Tuck, Stephen. The Night Malcolm X Spoke at the Oxford Union: A Transatlantic Story of Antiracist Protest. Oakland: University of California Press, 2014.

Turner, Richard Brent. Islam in the African American Experience. Bloomington: Indiana University Press, 1997.

 

Additional Resources

Cross Cultural Solidarity: Malcolm X Resources.

 

Questions

Marcus Garvey and the United Negro Improvement Association

  1. Thinking About Movement and Migration: Why did the Afro-Caribbeans who migrated to Harlem become some of the most radical members of Harlem’s Black community?
  1. Thinking About Strategy: How did Marcus Garvey think that people of African ancestry could gain freedom from White domination? Why did he believe that people of African and Asian ancestry should unite?
  1. Thinking About the National Context: What was going on in the United States during Marcus Garvey’s time that led many Black Americans to believe that freedom would only come when Blacks totally separated from Whites?

A Beautiful and Tragic Family

  1. Imagine You Were There: Imagine you were present at a United Negro Improvement Association meeting with Malcolm’s father and mother, Earl Little and Louise Langdon. You are all discussing the possible difficulties with carrying through Marcus Garvey’s plans. What difficulties would you mention, and how would you suggest overcoming them?
  1. Thinking About Strategy: Why did Malcolm’s parents teach their children to grow their own food and to learn about the healing powers of different plants? What did this have to do with Black liberation?

The Nation of Islam

  1. Thinking About Similarity and Difference: In what ways were the ideas of Marcus Garvey and the Nation of Islam similar? In what ways were they different?
  1. Thinking About Changing Perspectives: How did Malcolm first react to the Nation of Islam’s belief that White people were “devils,” and why did his thoughts change?

The Afro-Asian Conference

  1. Thinking About Global Connections: Why was Malcolm X inspired by the Afro-Asian Conference?  Why did he feel that this event on the other side of the world was relevant to Black Americans?

The First Journey Abroad, and the First Doubts

  1. Thinking About Changing Perspectives: How and why did Malcolm X’s views begin to change after his first journey to the Middle East?
  1. Thinking About Public Presentation: How did Malcolm portray himself in the first chapters of his Autobiography, and why? What can this teach us about the challenges of using sources in history?

The Hajj

  1. Thinking About Changing Perspectives: How, and why, did Malcolm’s views on Whites change when he took the Hajj?

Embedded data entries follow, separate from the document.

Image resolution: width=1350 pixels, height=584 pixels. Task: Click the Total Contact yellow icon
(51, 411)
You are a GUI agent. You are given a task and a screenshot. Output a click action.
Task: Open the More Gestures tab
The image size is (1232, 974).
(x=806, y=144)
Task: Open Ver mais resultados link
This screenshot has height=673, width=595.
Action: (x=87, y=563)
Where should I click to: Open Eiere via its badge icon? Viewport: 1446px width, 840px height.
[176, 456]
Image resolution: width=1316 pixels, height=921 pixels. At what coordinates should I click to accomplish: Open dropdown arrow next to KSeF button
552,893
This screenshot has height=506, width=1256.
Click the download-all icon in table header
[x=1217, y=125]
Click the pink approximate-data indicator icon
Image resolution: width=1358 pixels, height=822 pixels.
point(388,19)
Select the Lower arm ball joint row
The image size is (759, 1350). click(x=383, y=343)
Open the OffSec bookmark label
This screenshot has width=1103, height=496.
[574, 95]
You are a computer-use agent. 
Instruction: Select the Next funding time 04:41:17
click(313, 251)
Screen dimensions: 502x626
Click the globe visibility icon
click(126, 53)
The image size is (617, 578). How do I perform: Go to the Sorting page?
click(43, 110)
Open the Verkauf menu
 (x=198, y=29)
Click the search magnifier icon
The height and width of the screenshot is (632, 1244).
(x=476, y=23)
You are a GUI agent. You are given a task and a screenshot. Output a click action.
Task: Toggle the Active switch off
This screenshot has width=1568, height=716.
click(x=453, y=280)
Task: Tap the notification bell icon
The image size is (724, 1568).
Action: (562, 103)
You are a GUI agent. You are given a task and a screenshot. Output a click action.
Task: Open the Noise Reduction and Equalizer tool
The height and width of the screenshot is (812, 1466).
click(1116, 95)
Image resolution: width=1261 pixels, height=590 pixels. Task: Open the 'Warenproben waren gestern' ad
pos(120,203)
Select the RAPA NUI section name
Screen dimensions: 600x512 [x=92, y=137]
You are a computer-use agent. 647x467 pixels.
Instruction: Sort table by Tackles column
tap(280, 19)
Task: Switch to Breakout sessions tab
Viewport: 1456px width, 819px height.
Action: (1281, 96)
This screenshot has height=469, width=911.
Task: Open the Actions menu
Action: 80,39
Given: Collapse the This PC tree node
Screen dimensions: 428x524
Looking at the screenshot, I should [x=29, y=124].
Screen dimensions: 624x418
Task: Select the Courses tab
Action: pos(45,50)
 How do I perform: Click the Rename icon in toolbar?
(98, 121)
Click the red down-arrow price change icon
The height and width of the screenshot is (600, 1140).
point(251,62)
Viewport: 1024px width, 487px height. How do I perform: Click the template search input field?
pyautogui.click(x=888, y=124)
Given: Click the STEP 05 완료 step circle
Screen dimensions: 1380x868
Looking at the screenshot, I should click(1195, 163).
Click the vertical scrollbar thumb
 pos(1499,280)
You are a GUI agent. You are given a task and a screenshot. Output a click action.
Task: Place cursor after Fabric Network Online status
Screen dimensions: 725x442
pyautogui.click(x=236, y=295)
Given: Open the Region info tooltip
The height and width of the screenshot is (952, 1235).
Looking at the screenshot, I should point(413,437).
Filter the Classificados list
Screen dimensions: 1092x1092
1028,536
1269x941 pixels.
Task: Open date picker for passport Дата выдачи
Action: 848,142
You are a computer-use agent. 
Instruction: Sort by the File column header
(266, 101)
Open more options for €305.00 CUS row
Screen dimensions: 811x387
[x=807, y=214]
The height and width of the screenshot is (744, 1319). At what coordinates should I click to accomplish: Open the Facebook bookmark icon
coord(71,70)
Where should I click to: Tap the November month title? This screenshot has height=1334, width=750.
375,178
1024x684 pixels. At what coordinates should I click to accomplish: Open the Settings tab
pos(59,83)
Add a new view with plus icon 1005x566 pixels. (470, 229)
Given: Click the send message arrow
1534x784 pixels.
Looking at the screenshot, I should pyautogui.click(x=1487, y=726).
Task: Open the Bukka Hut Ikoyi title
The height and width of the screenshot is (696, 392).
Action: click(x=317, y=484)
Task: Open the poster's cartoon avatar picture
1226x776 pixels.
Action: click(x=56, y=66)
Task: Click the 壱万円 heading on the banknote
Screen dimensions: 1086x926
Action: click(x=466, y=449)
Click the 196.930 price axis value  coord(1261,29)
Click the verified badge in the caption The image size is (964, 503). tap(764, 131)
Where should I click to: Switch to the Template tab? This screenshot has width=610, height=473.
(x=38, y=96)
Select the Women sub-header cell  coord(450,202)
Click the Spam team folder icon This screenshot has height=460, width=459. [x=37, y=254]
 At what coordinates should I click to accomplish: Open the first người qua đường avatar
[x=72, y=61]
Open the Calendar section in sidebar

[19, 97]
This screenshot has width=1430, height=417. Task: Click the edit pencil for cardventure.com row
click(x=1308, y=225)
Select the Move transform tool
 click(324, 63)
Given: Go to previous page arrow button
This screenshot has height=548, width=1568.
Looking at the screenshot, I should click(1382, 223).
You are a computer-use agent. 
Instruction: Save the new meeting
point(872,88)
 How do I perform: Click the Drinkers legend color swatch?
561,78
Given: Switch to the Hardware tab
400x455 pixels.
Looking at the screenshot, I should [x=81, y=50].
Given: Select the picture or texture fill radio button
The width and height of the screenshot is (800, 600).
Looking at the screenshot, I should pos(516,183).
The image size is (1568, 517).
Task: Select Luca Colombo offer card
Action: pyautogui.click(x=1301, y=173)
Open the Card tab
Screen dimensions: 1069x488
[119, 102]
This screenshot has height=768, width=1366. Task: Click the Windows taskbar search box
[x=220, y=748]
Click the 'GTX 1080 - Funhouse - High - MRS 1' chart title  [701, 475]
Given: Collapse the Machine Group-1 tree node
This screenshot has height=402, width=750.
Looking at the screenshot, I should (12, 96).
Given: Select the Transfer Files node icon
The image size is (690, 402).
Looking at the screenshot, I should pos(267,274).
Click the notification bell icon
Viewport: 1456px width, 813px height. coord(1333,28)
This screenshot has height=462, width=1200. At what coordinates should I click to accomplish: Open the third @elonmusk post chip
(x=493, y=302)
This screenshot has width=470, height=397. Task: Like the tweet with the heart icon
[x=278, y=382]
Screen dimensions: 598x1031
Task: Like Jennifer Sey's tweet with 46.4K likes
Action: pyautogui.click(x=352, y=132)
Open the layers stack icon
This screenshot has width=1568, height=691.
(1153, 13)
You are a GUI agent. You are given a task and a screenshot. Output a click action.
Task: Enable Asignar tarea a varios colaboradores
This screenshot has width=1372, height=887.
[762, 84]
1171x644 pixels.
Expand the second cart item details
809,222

Among The Expatriates in Ghana

  1. Thinking About Multiple Perspectives: Describe the different perspectives on capitalism held by Marcus Garvey on the one hand, and the anti-capitalist revolutionaries in Ghana who Malcolm X came to agree with.
  1. Thinking About Changing Perspectives: How, and why, did Malcolm’s views on race continue to change while in Ghana?
  1. Thinking About Changing Perspectives: How, and why, did Malcolm’s views on women change while in Ghana?

The Organization of Afro-American Unity

  1. Thinking About Public Presentation: When Malcolm returned from Ghana, how did he portray himself to the American public, and why? Why did he choose to downplay certain parts of his thinking, while highlighting others?
  1. Thinking About Strategy: Describe the strategy of Malcolm X’s Organization of Afro-American Unity.
  1. Thinking About Strategy: Why did many civil rights leaders agree with Malcolm X that it was time for Black Americans to turn to the United Nations for help?

Malcolm’s Five Months Abroad

  1. Thinking About Strategy: Why did Malcolm X think it was important to build ties to Islamic leaders in the Middle East, on the one hand; and African leaders, on the other?
  1. Thinking About Repercussions: How did Malcolm X’s activities abroad place him in danger, and why?

In England

  1. Thinking About Public Presentation: Why was Malcolm X struggling to portray himself to the American public, and why did he thinking that debating at the Oxford Union would help?
  1. Thinking About Strategy: Why did Malcolm X think it was important to build relationships with colonized people living within countries like England and France?